Page 36 of Creole Belle


  I guess what I’m saying is that deep down inside, I believed Clete’s protective feelings for his daughter were justified, that with a different shake of the dice, I could have turned out just like her.

  When he opened his door, he was eating a cheese and lettuce and tomato sandwich, his jaw packed like a baseball.

  “What was the Brit doing in Lafayette?” I said.

  “Telling people that sweet crude tastes like chocolate syrup,” Clete replied.

  I went inside the cottage and sat down. I felt as though I’d aged a decade in the last hour. “Where’s Gretchen?”

  “Search me.”

  “That’s not a good answer.”

  “I’ve thought some things over,” he said. “I’m going to do whatever it takes to protect her, but maybe it’s too late. Maybe she’s too damaged, and so am I. Same with you, Streak. You’re sober, but you’ve got more of me in you than you want to admit. We don’t fit in, and everybody knows it except us. Maybe we should have bought it in the shootout on the bayou.”
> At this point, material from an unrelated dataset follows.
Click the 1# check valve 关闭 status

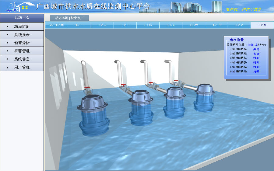(256, 49)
  I propped my elbows on his breakfast table and rested my head on the heels of my hands. I felt that something had torn loose behind my eyes and that I couldn’t see Clete or the room correctly. “Who’s playing that song?”

  “What song?” he said.

  “Jimmy Clanton’s ‘Just a Dream.’ You don’t hear it?”

  “No, I don’t hear anything except that workboat deepening the channel in the bayou. You coming down with something?”

  VARINA LEBOEUF WAS good at whatever she did, whether in love, war, or deception. Her suitors had never been unintelligent men, yet most of them, no matter how bad they got hurt, came back for more, and I never heard one of them say he regretted his choice. When the phone rang on my kitchen counter at eleven-ten that night, she was at her best. “You have to help me,” she said. “I know this is outrageous, but I also know your capacity for forgiveness, and I know you never turn away a person who genuinely needs your help and understanding.”

  I tried to think of an adequate response.

  “Hello? Are you there?” she said.

  “Yeah, I’m here, and it’s really late,” I said.

  “My father is drunk and believes you sent the Horowitz woman to our house. He says he saw her parked down the road this afternoon.”

  “Why would I send Gretchen Horowitz to your house?”

  “He’s getting more and more irrational. He resents you because you’re educated and you were given advancements at the department that he thought should be his. He believes you and the black female deputy conspired to degrade him in front of his peers.”

  “Where is he now?”

  “I don’t know. He has a gun. I don’t want him hurt. He called you a nigger-lover before he left. I’m afraid of what he’s going to do.”

  “Call 911 and make a report.”

  “Dave, if he gets into it with a black deputy, somebody is going to be killed.”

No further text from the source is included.